---------- Stored data

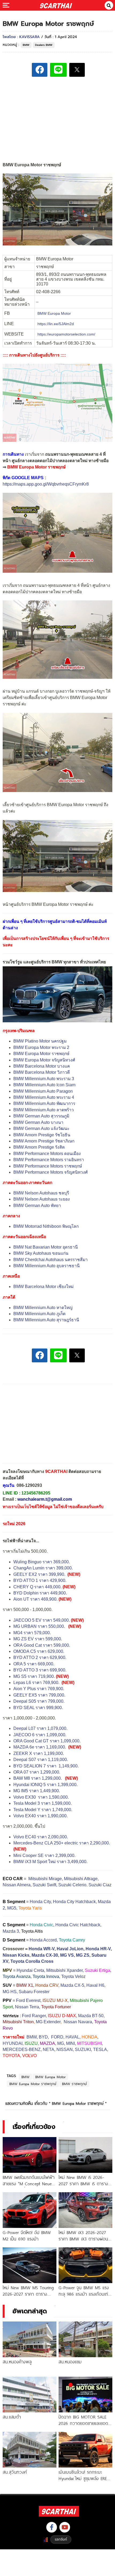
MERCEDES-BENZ (22, 2049)
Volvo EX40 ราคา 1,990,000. (40, 1816)
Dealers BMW (43, 45)
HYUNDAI (12, 2043)
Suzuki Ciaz (100, 1885)
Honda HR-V (98, 1949)
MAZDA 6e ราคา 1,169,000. (39, 1747)
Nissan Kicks (16, 1955)
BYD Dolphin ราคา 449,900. (40, 1593)
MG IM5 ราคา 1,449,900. (36, 1790)
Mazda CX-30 (45, 1955)
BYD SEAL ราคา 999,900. (38, 1707)
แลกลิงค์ (61, 2539)
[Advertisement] (57, 118)
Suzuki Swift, (45, 1885)
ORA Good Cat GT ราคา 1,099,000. (46, 1741)
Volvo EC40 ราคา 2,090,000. (40, 1837)
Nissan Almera (16, 1885)
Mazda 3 (11, 1931)
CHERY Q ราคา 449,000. (37, 1587)
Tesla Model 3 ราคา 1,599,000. (42, 1803)
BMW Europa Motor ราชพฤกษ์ (32, 2083)
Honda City (40, 1901)
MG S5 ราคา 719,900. (34, 1676)
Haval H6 (95, 1985)
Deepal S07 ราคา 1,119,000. (40, 1759)
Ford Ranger (34, 2015)
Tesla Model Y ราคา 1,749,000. (42, 1809)
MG (60, 2043)
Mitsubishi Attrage (81, 1878)
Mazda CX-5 (72, 1985)
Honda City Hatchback (74, 1901)
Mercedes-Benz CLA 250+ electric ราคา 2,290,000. (61, 1843)
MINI (70, 2043)
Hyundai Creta (30, 1970)
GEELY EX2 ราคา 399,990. (39, 1574)
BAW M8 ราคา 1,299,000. (37, 1778)
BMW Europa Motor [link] (54, 313)
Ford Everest (28, 2000)
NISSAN (64, 2049)
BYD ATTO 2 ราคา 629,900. (39, 1657)
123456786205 (35, 1493)
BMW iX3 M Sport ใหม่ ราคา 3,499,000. (50, 1861)
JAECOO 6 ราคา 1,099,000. (39, 1735)
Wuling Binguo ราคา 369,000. (42, 1562)
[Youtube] (64, 2527)
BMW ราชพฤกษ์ (74, 2083)
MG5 (11, 1908)
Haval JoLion (70, 1949)
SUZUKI (83, 2049)
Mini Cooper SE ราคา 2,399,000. (44, 1855)
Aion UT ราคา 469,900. (35, 1599)
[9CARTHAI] (56, 5)
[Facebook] (51, 2527)
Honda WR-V (42, 1949)
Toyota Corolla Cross (31, 1961)
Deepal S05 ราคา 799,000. (38, 1701)
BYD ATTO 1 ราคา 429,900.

--------------------

▶ _Work order_:
Look for the line with "Mazda CX-5 (72, 1985)" in the records above. Repeat it and each line after it exactly.

▶ _Task response_:
Mazda CX-5 (72, 1985)
Honda City Hatchback (74, 1901)
Mercedes-Benz CLA 250+ electric ราคา 2,290,000. (61, 1843)
MINI (70, 2043)
Hyundai Creta (30, 1970)
GEELY EX2 ราคา 399,990. (39, 1574)
BAW M8 ราคา 1,299,000. (37, 1778)
BMW Europa Motor [link] (54, 313)
Ford Everest (28, 2000)
NISSAN (64, 2049)
BYD ATTO 2 ราคา 629,900. (39, 1657)
123456786205 (35, 1493)
BMW iX3 M Sport ใหม่ ราคา 3,499,000. (50, 1861)
JAECOO 6 ราคา 1,099,000. (39, 1735)
Wuling Binguo ราคา 369,000. (42, 1562)
[Youtube] (64, 2527)
BMW ราชพฤกษ์ (74, 2083)
MG5 (11, 1908)
Haval JoLion (70, 1949)
SUZUKI (83, 2049)
Mini Cooper SE ราคา 2,399,000. (44, 1855)
Aion UT ราคา 469,900. (35, 1599)
[9CARTHAI] (56, 5)
[Facebook] (51, 2527)
Honda WR-V (42, 1949)
Toyota Corolla Cross (31, 1961)
Deepal S05 ราคา 799,000. (38, 1701)
BYD ATTO 1 ราคา 429,900.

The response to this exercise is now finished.